Diana Ross singles chronology
| "Ain't No Mountain High Enough" (1970) | "Remember Me" (1970) | "Reach Out (I'll Be There)" (1971) |

= Remember Me (Diana Ross song) =

"Remember Me" is a 1970 single recorded and released by singer Diana Ross on the Motown label and was included on her 1971 album Surrender. The song was released as the album's first single on December 8, 1970, by the label. It was written and produced by Ashford & Simpson. In the US, the song was Ross' third top forty pop hit within a year, peaking at number 16 on the Hot 100 chart and number 10 on the soul chart. It was also Diana Ross' third entry on the Easy Listening chart, where it went to number 20. It gave Diana her third gold single in a year and her third top 10 charting single in Cash Box, peaking at number eight. Overseas, "Remember Me" reached the top ten in the UK, where it reached number seven. It was the lead single from Ross' 1971 album, Surrender.

==Overview==
The song was written and produced by the Motown collaborators Ashford & Simpson.
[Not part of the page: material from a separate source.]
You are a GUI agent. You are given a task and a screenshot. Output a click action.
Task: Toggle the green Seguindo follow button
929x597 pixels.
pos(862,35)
The song is written from the view of a spurned woman who requests that her ex-boyfriend remembers her for all the positive things she had brought to his life.

==Personnel==
- Lead vocals by Diana Ross
- Background vocals by Ashford & Simpson
- Produced by Ashford & Simpson

==Chart performance==

===Weekly charts===

Weekly chart performance for "Remember Me"
| Chart (1970–1971) | Peak position |
|---|---|
| Canada RPM Top Singles | 9 |
| UK | 7 |
| US Billboard Hot 100 | 16 |
| US Billboard Adult Contemporary | 20 |
| US Billboard R&B/Soul | 10 |
| US Cash Box Top 100 | 8 |

===Year-end charts===

Year-end chart performance for "Remember Me"
| Chart (1971) | Rank |
|---|---|
| UK | 72 |
| US (Joel Whitburn's Pop Annual) | 133 |
| US Cash Box Top 100 | 75 |

==Cover version==
Boys Town Gang recorded a medley of "Remember Me" together with "Ain't No Mountain High Enough" in 1981. The single was a No. 5 U.S. Dance hit and a top 20 hit in Belgium and the Netherlands. Kim Wilde covered "Remember Me" on her Snapshots album in 2011.

In 2020, Bon Harris of Nitzer Ebb did a cover of the song for his Songs From the Lemon Tree sessions, which was released on YouTube.